4. The district court noted that defendants raised qualified immunity as a defense, but the court did not analyze the issue. Defendants have not addressed qualified immunity on appeal, and we do not consider it.
5. Mr. Laurence was consulted by the nurse who evaluated Mr. Sparks in February 2012, but Mr. Sparks' claim is not predicated on that interaction.
6. We note a significant distinction between this case and Sealock, where a defendant PA candidly admitted that he would have summonsed an ambulance for an inmate experiencing unexplained chest pain if he had known about the inmate's chest pain. 218 F.3d at 1211-12. We reversed the grant of summary judgment in favor of the PA because there was conflicting evidence as to whether he did, in fact, know about the inmate's chest pain. Id. at 1212. Here, Mr. Laurence similarly acknowledged that if he had seen the hospital lab reports, he would have said Mr. Sparks was diabetic and begun treating him for diabetes. See Aplt. App., Vol. 2 at 334, 336. But unlike Sealock, there is no evidence controverting Mr. Laurence's testimony that he did not see the hospital lab reports.

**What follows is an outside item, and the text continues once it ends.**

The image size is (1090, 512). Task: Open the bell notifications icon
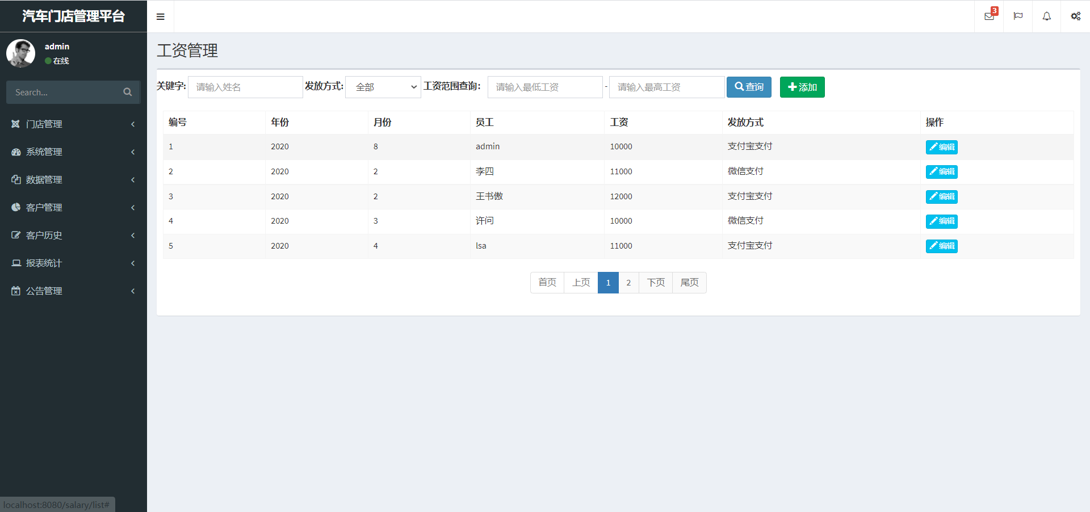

7. Obviousness may also arise in two other contexts that do not apply here—viz., when (1) “a medical professional recognizes an inability to treat the patient due to the seriousness of the condition and his corresponding lack of expertise but nevertheless declines or unnecessarily delays referral” and (2) “a medical professional completely denies care although presented with recognizable symptoms which potentially create a medical emergency.” Self, 439 F.3d at 1232.
8. If there had been a definitive diagnosis of diabetes, Mr. Laurence's testimony is that a medical response would have been proper and he would have exercised his medical judgment to determine an appropriate response. See Aplt. App., Vol. 2 at 334, 336.